RECORDS PROVIDED |
::::::::
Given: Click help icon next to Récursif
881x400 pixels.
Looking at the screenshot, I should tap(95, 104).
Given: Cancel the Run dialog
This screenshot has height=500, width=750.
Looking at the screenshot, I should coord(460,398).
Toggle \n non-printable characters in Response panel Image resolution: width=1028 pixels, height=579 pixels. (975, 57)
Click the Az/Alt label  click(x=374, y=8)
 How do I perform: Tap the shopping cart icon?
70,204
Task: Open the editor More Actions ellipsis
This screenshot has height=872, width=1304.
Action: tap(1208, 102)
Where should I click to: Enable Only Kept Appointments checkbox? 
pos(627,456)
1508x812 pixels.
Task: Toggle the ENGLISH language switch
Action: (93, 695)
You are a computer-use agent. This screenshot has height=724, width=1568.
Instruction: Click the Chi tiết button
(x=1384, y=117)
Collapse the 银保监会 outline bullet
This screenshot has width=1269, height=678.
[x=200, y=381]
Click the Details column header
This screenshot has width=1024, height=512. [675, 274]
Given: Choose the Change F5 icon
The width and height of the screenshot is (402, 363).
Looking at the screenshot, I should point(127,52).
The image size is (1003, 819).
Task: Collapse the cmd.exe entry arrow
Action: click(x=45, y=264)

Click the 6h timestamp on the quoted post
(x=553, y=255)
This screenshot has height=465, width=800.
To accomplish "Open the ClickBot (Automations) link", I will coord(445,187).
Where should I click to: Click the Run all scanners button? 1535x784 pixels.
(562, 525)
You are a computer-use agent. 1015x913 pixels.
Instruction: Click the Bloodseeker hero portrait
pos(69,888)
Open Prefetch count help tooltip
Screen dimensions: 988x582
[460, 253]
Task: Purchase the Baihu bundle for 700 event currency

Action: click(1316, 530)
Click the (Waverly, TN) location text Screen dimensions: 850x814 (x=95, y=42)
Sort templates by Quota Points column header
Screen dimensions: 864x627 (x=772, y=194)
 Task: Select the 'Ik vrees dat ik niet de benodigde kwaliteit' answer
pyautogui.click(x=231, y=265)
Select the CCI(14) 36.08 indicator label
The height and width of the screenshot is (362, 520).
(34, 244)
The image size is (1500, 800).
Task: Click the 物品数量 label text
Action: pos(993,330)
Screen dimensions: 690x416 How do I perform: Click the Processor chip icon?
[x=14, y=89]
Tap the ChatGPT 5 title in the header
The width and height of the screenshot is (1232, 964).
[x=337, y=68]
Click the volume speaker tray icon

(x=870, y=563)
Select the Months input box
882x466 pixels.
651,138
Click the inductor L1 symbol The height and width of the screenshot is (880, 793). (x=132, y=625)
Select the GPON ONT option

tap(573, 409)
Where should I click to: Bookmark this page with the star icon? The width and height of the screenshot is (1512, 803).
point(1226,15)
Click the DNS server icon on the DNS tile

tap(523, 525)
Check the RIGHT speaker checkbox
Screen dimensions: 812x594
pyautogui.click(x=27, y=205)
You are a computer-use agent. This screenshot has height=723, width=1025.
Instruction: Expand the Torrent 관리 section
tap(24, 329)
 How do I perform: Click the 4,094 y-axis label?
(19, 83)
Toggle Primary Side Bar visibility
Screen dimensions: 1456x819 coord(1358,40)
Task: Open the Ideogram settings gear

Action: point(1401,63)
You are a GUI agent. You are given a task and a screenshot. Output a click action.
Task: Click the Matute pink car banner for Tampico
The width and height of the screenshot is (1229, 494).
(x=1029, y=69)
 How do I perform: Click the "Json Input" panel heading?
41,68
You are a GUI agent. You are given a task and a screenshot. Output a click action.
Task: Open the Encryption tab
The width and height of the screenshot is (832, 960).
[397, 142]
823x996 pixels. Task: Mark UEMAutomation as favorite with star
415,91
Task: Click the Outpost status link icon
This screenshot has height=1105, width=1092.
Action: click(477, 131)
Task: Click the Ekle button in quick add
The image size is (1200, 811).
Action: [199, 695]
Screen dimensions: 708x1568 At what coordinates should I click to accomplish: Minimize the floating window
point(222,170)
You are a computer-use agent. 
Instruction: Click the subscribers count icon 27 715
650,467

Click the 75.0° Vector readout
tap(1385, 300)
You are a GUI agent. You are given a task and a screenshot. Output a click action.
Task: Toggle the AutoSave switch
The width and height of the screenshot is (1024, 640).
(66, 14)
::::::::
GOAL OF THE EXERCISE | Recast all of the rows above as a numbered list, one item per line, and omit the blank lines.

RESULT |
1. Given: Click help icon next to Récursif
2. 881x400 pixels.
3. Looking at the screenshot, I should tap(95, 104).
4. Given: Cancel the Run dialog
5. This screenshot has height=500, width=750.
6. Looking at the screenshot, I should coord(460,398).
7. Toggle \n non-printable characters in Response panel Image resolution: width=1028 pixels, height=579 pixels. (975, 57)
8. Click the Az/Alt label  click(x=374, y=8)
9.  How do I perform: Tap the shopping cart icon?
10. 70,204
11. Task: Open the editor More Actions ellipsis
12. This screenshot has height=872, width=1304.
13. Action: tap(1208, 102)
14. Where should I click to: Enable Only Kept Appointments checkbox? 
15. pos(627,456)
16. 1508x812 pixels.
17. Task: Toggle the ENGLISH language switch
18. Action: (93, 695)
19. You are a computer-use agent. This screenshot has height=724, width=1568.
20. Instruction: Click the Chi tiết button
21. (x=1384, y=117)
22. Collapse the 银保监会 outline bullet
23. This screenshot has width=1269, height=678.
24. [x=200, y=381]
25. Click the Details column header
26. This screenshot has width=1024, height=512. [675, 274]
27. Given: Choose the Change F5 icon
28. The width and height of the screenshot is (402, 363).
29. Looking at the screenshot, I should point(127,52).
30. The image size is (1003, 819).
31. Task: Collapse the cmd.exe entry arrow
32. Action: click(x=45, y=264)
33. Click the 6h timestamp on the quoted post
34. (x=553, y=255)
35. This screenshot has height=465, width=800.
36. To accomplish "Open the ClickBot (Automations) link", I will coord(445,187).
37. Where should I click to: Click the Run all scanners button? 1535x784 pixels.
38. (562, 525)
39. You are a computer-use agent. 1015x913 pixels.
40. Instruction: Click the Bloodseeker hero portrait
41. pos(69,888)
42. Open Prefetch count help tooltip
43. Screen dimensions: 988x582
44. [460, 253]
45. Task: Purchase the Baihu bundle for 700 event currency
46. Action: click(1316, 530)
47. Click the (Waverly, TN) location text Screen dimensions: 850x814 (x=95, y=42)
48. Sort templates by Quota Points column header
49. Screen dimensions: 864x627 (x=772, y=194)
50.  Task: Select the 'Ik vrees dat ik niet de benodigde kwaliteit' answer
51. pyautogui.click(x=231, y=265)
52. Select the CCI(14) 36.08 indicator label
53. The height and width of the screenshot is (362, 520).
54. (34, 244)
55. The image size is (1500, 800).
56. Task: Click the 物品数量 label text
57. Action: pos(993,330)
58. Screen dimensions: 690x416 How do I perform: Click the Processor chip icon?
59. [x=14, y=89]
60. Tap the ChatGPT 5 title in the header
61. The width and height of the screenshot is (1232, 964).
62. [x=337, y=68]
63. Click the volume speaker tray icon
64. (x=870, y=563)
65. Select the Months input box
66. 882x466 pixels.
67. 651,138
68. Click the inductor L1 symbol The height and width of the screenshot is (880, 793). (x=132, y=625)
69. Select the GPON ONT option
70. tap(573, 409)
71. Where should I click to: Bookmark this page with the star icon? The width and height of the screenshot is (1512, 803).
72. point(1226,15)
73. Click the DNS server icon on the DNS tile
74. tap(523, 525)
75. Check the RIGHT speaker checkbox
76. Screen dimensions: 812x594
77. pyautogui.click(x=27, y=205)
78. You are a computer-use agent. This screenshot has height=723, width=1025.
79. Instruction: Expand the Torrent 관리 section
80. tap(24, 329)
81.  How do I perform: Click the 4,094 y-axis label?
82. (19, 83)
83. Toggle Primary Side Bar visibility
84. Screen dimensions: 1456x819 coord(1358,40)
85. Task: Open the Ideogram settings gear
86. Action: point(1401,63)
87. You are a GUI agent. You are given a task and a screenshot. Output a click action.
88. Task: Click the Matute pink car banner for Tampico
89. The width and height of the screenshot is (1229, 494).
90. (x=1029, y=69)
91.  How do I perform: Click the "Json Input" panel heading?
92. 41,68
93. You are a GUI agent. You are given a task and a screenshot. Output a click action.
94. Task: Open the Encryption tab
95. The width and height of the screenshot is (832, 960).
96. [397, 142]
97. 823x996 pixels. Task: Mark UEMAutomation as favorite with star
98. 415,91
99. Task: Click the Outpost status link icon
100. This screenshot has height=1105, width=1092.
101. Action: click(477, 131)
102. Task: Click the Ekle button in quick add
103. The image size is (1200, 811).
104. Action: [199, 695]
105. Screen dimensions: 708x1568 At what coordinates should I click to accomplish: Minimize the floating window
106. point(222,170)
107. You are a computer-use agent. 
108. Instruction: Click the subscribers count icon 27 715
109. 650,467
110. Click the 75.0° Vector readout
111. tap(1385, 300)
112. You are a GUI agent. You are given a task and a screenshot. Output a click action.
113. Task: Toggle the AutoSave switch
114. The width and height of the screenshot is (1024, 640).
115. (66, 14)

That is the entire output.